- [THE DATA]
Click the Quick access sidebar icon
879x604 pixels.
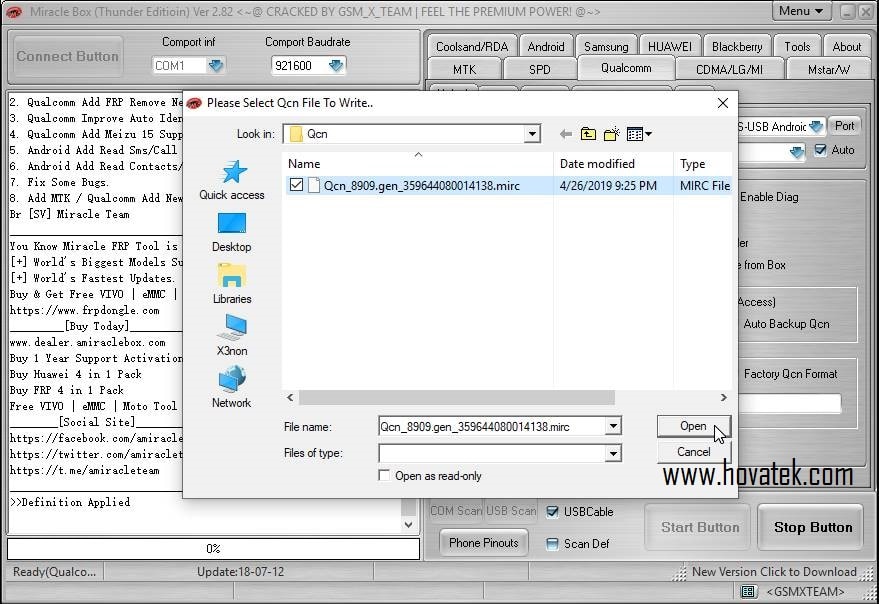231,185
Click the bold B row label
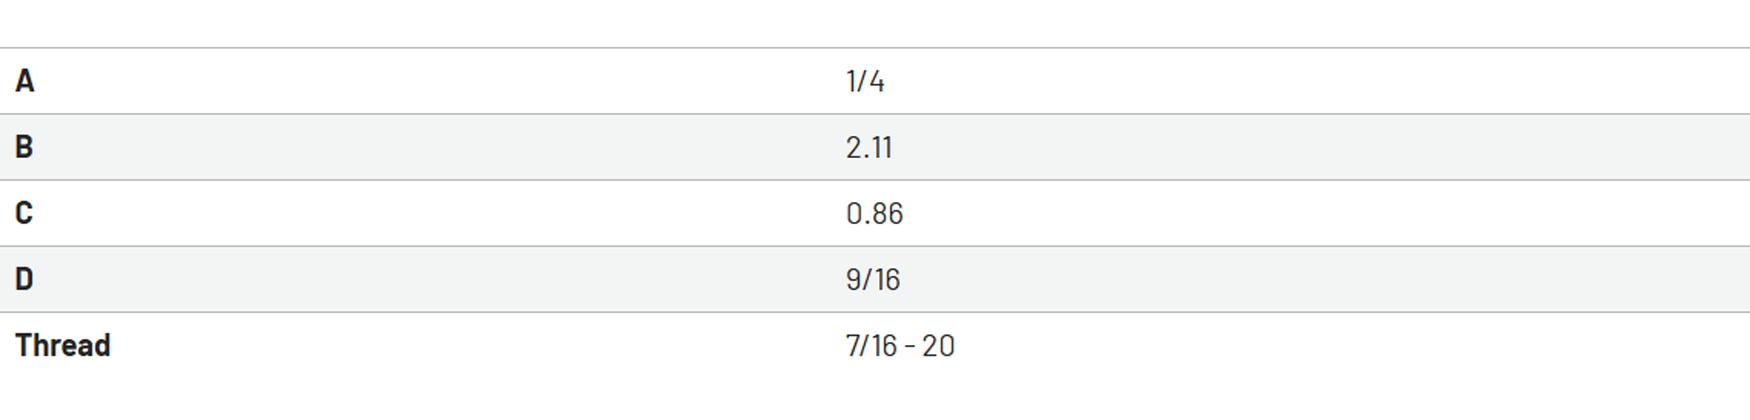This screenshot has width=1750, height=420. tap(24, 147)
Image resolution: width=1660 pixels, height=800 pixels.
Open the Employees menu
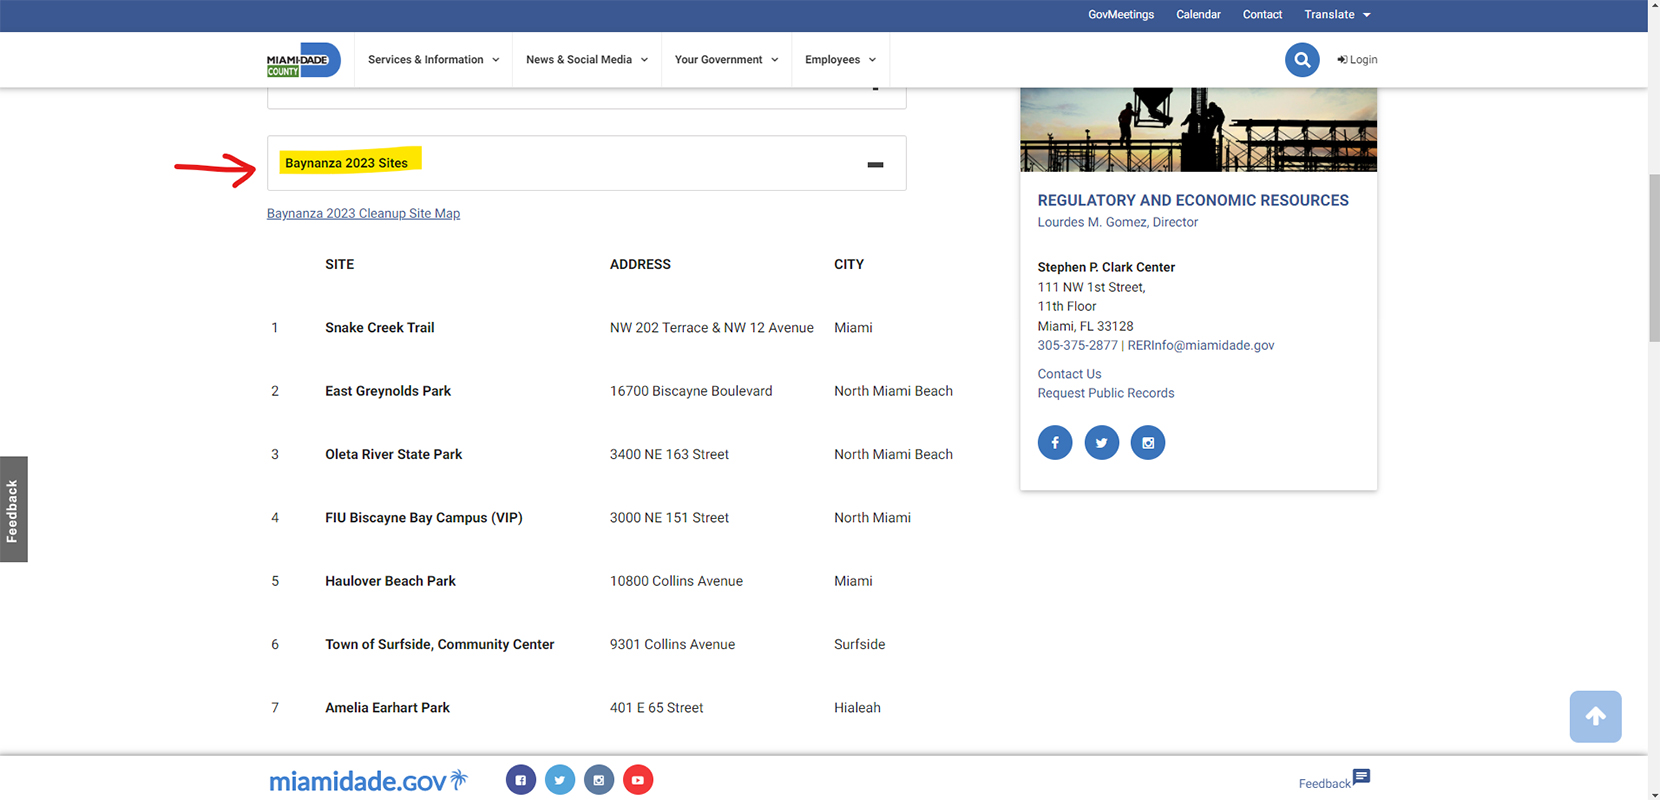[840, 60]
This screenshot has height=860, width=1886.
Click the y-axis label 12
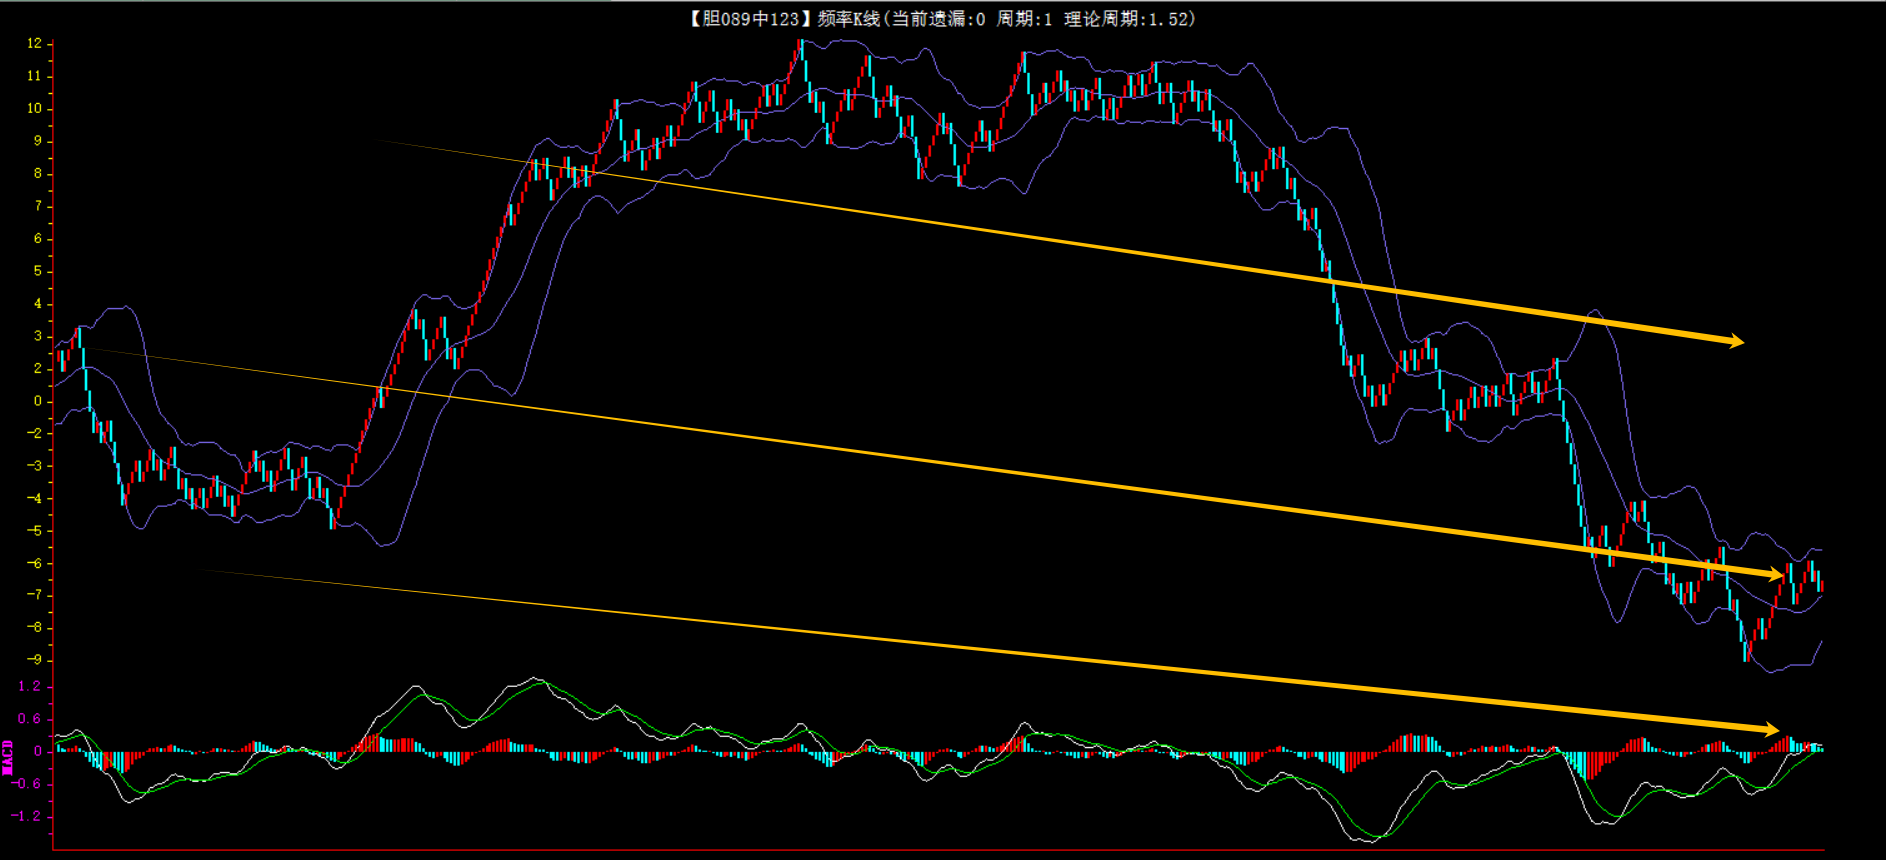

- [WHAT YOU HAVE TO DO]
Only an exact, picture-free copy of the entries counts as the answer.

- [COMPLETED EXERCISE]
Click the Quick access sidebar icon
879x604 pixels.
231,185
Click the bold B row label
This screenshot has width=1750, height=420. tap(24, 147)
Image resolution: width=1660 pixels, height=800 pixels.
Open the Employees menu
[840, 60]
This screenshot has height=860, width=1886.
Click the y-axis label 12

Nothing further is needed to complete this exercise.